* _Task statement_:
Once the pictures are set aside, reproduce the remaining data exactly.
=== Information ===
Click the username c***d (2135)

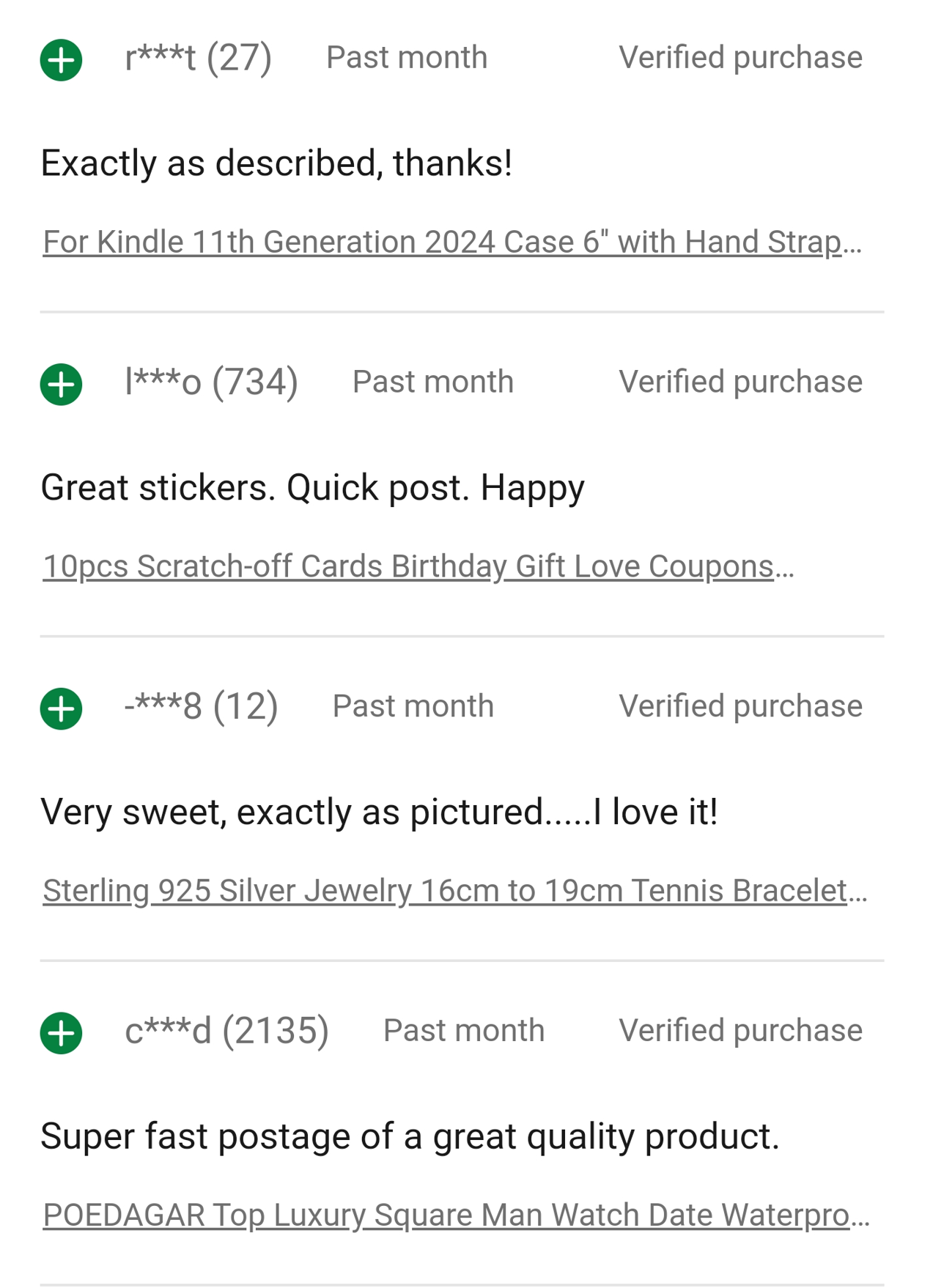pyautogui.click(x=226, y=1031)
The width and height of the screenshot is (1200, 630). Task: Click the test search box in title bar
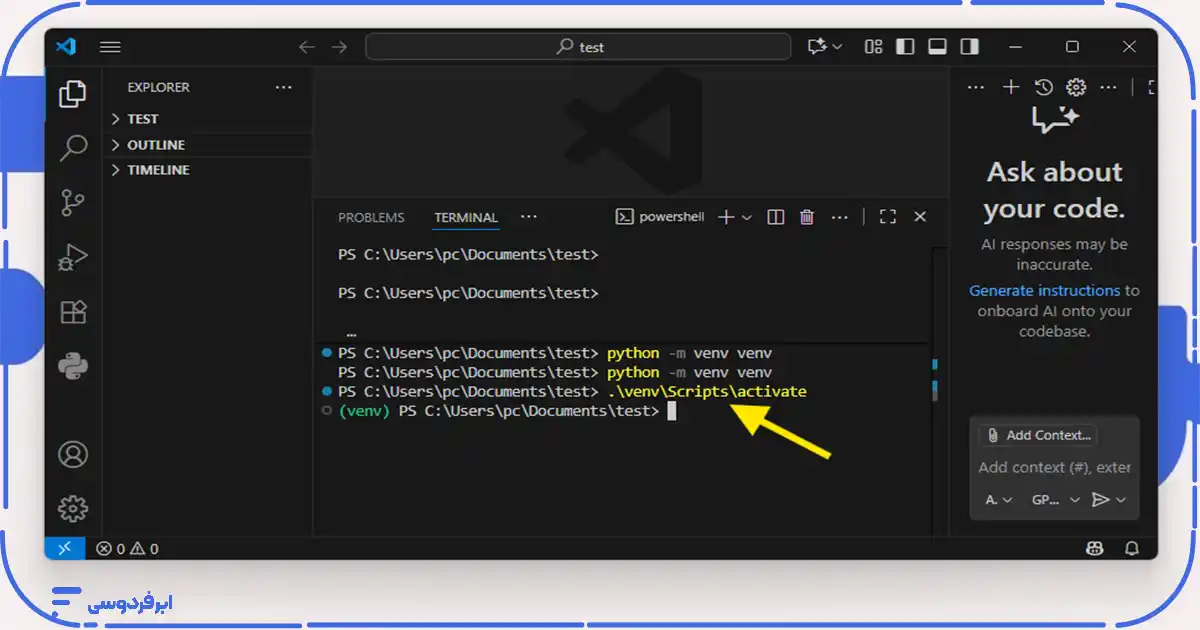pos(578,47)
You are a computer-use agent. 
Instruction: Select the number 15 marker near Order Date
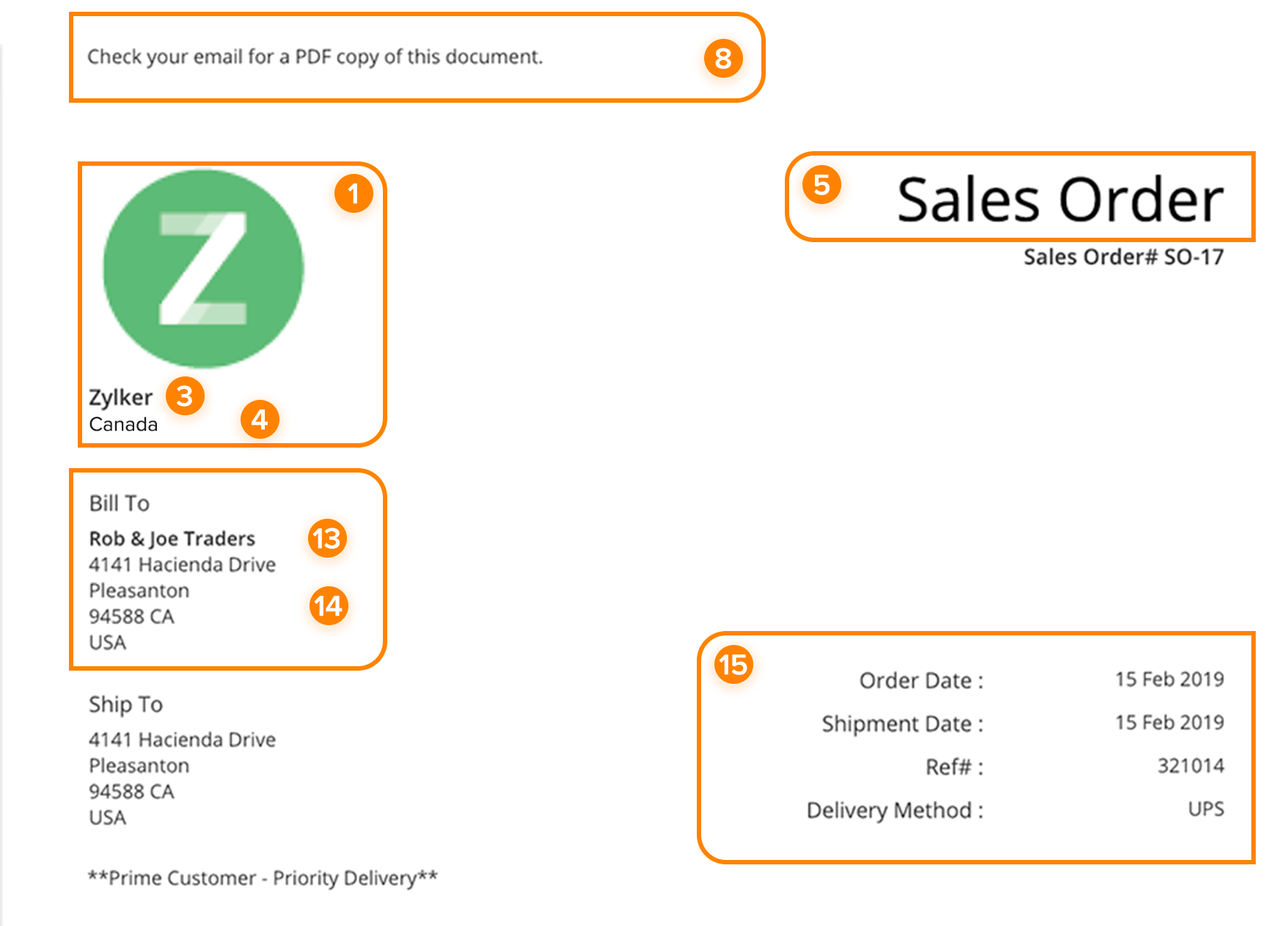click(x=733, y=665)
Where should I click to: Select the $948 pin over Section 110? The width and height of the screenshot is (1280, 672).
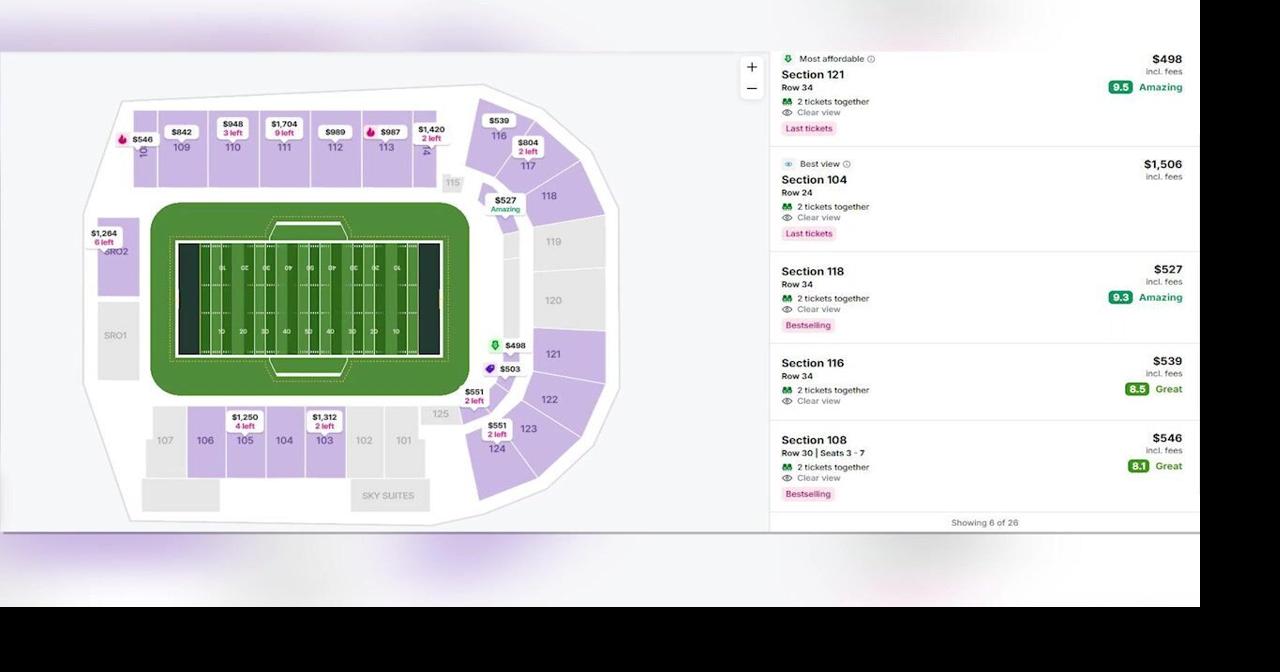[233, 128]
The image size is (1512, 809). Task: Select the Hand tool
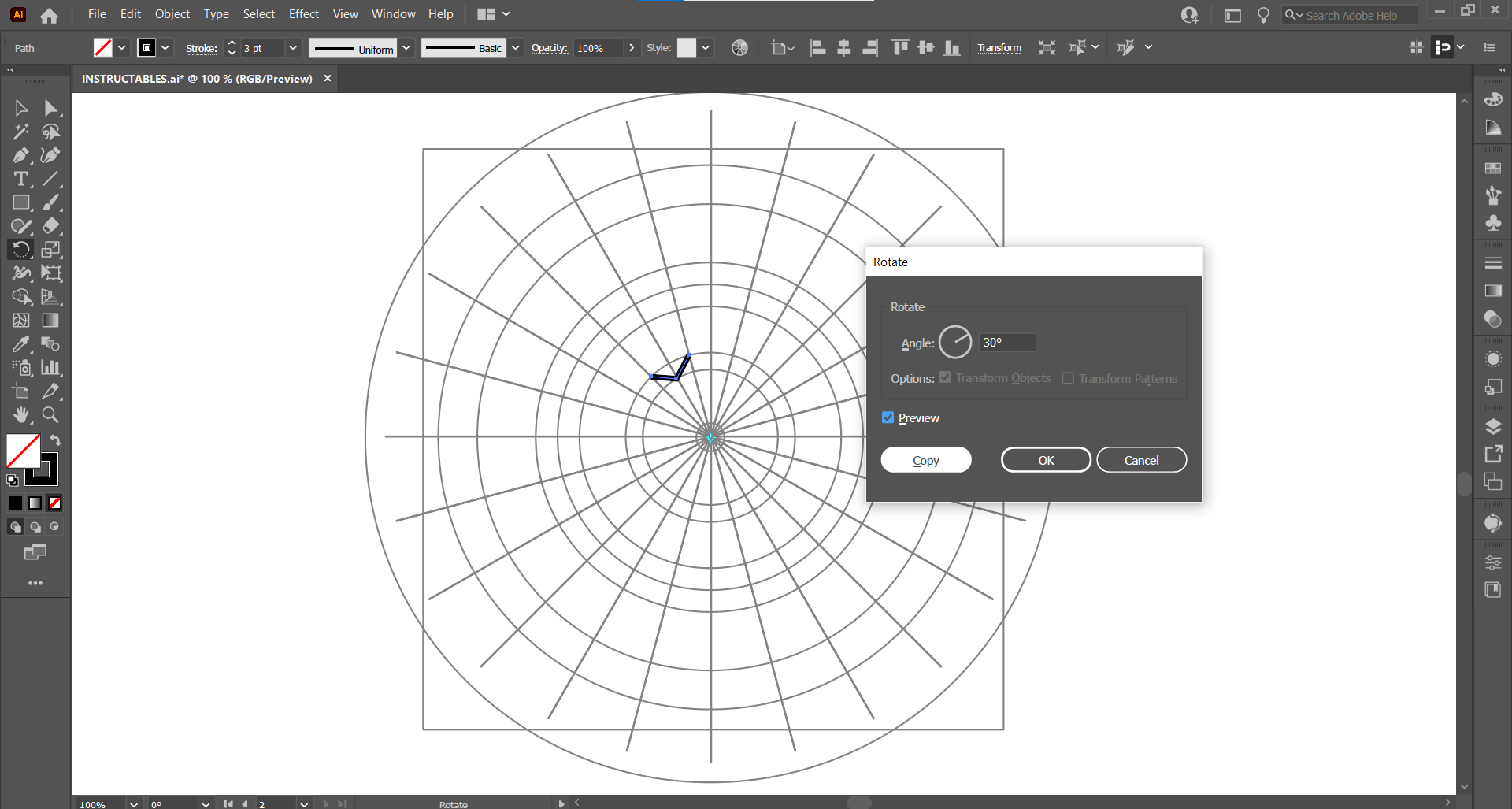[x=20, y=415]
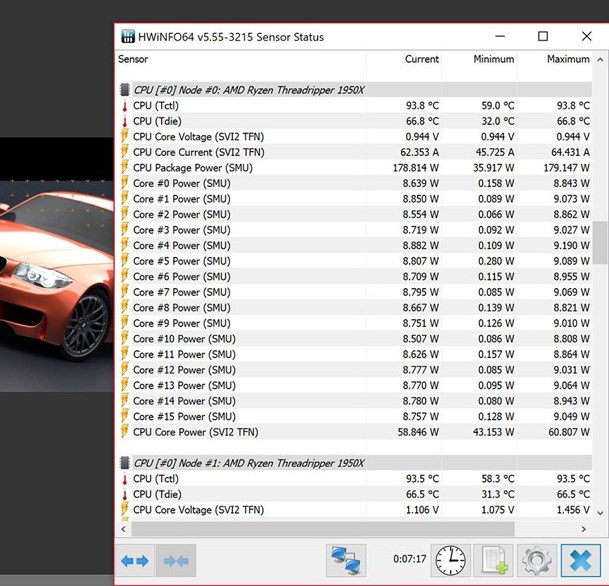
===
* _Answer_:
Click the username c***d (2135)

pyautogui.click(x=226, y=1031)
The width and height of the screenshot is (1200, 630). Task: Click the test search box in title bar
pos(578,47)
You are a computer-use agent. 
Instruction: Select the number 15 marker near Order Date
click(x=733, y=665)
Where should I click to: Select the $948 pin over Section 110? The width and height of the screenshot is (1280, 672).
[233, 128]
The image size is (1512, 809). Task: Select the Hand tool
[x=20, y=415]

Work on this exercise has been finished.